Crypto in a snap
It’s been almost eight years in development and dozens of apps have been rejected along the way, but finally there will be a loosely tied bitcoin ETF that gives average investors access without worrying about keeping digital data safe having to worry about assets.
ProShares filed with the Securities and Exchange Commission on Friday an amended application for a Bitcoin futures ETF that met all of the requirements for regulatory filing that could soon lead to a rollout, said Todd Rosenbluth, director of ETF research and mutual funds at CFRA, in a telephone interview.
The ETF isn’t the expected US fund directly backed by Bitcoin like our northern neighbors, but it’s something to hang their hats on, and many see this as a turning point for an asset that did not exist until 2009.
In any case, the craze for the ETF has helped drive the price of bitcoins and the complex as a whole, with the world’s leading digital asset by market value slipping out of the hands at $ 61,749 surge from 8.2%, which is close to a record high of $ 64,888.99 on Friday afternoon, according to CoinDesk. (Our colleagues at Dow Jones Market Data hold this record of $ 63,381.20, set April 15th based on values at 5 p.m.

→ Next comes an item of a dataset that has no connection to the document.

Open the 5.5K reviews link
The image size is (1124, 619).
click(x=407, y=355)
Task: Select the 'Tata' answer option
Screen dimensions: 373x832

ET)
Ether on the Ethereum blockchain rose 2.6% to $ 3,876.92, with a record high of $ 4,379.11, according to CoinDesk, and the Dogecoin meme asset fell 0.1% to 23.4 cents, well below its record high of 74 cents.
Will they come?
In the wake of the news about the ProShares Futures ETF, and likely a steady stream of similar fund products, we spoke to Ben Cruikshank, a director at Flourish, an investment platform owned by insurance giant MassMutual that works with hundreds of companies, Registered Investment Advisers, or RIAs, who are a Supervise $ 1 trillion in assets.
Flourish said there was a lot of interest in cryptocurrencies, but advisors are reluctant from a fiat perspective to recommend a Bitcoin futures product to customers when there are better options for owning cryptocurrencies like Coinbase Global or other digital pool exchanges.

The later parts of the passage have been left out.